Most of us would welcome a break from the lingering summer heat, but the climate within our classrooms may not be quite so warm. The social climate, that is.

Humans are social mammals, so our learning is profoundly influenced by our social and emotional context. When we feel welcomed and respected, we can be open to new experiences. We feel safe to engage, and we can exert our higher-order cognitive powers, so we can stretch intellectually. If we feel threatened, or alienated, or anxious, on the other hand, our cognitive abilities are curtailed, and we’re far less likely to be curious or reflective (Gilbert, 2018; Hammond, 2015; Steele and Aronson, 1995; Verschelden, 2017). Research on “chilly classroom climate” has demonstrated that a stressful or unwelcoming environment adversely affects student learning, particularly for students who belong to underrepresented groups, like women in STEM courses, or minority students at PWIs (Hall, 1982; Pascarella et al, 1997; Schulze and Tomal, 2006).

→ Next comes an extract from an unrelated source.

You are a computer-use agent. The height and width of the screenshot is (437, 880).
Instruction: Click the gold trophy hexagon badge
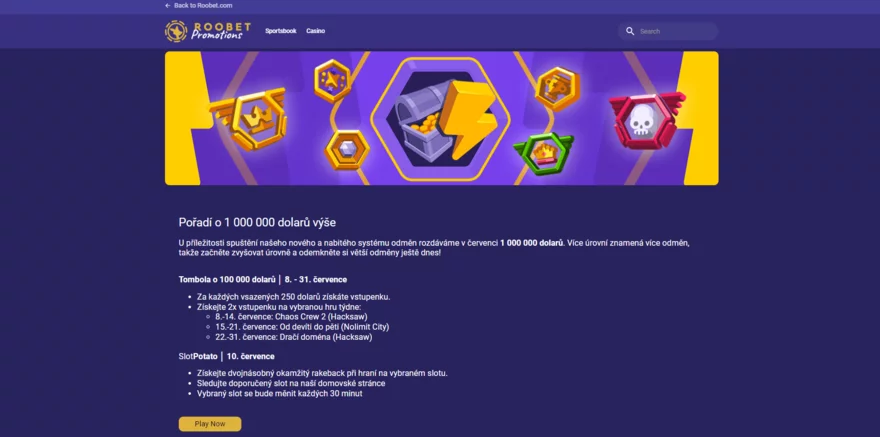point(557,88)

Attending to classroom climate is a critical part of maintaining conditions in which our students can learn. Most of us didn’t enter academia knowing that we’d need to manage our students’ emotions, and ensuring that all our students feel respected and includedtakes attention and intention; but these are skills we can continue to develop over the entire course of our careers. Here are a few strategies for warming up your classroom:

Practice “immediacy.” Making friendly eye contact, smiling, learning and using students’ names, moving around the classroom so that you’re in proximity to everyone at some time or another, speaking with animation and using gestures are all aspects of immediacy that help students relax. Arriving early to chat casually with students and ask how they’re doing goes a remarkably long way toward assuring students that you see them. Your students need to know that you care about them as humans.

Have students develop “rules of engagement.” At the beginning of the semester, or before potentially tense discussions, it’s useful to give students responsibility for maintaining an environment where everyone feels respected and comfortable contributing. You might ask them to individually write down a description of the conditions that would make them feel engaged and willing to speak up, and willing to listen to perspectives that might contradict their own. They can then work in small groups to develop guidelines for inclusive discussions, which they then share to construct class-wide standards. You might give them scenarios to consider, like “What if… (fill in your discussion nightmare)?”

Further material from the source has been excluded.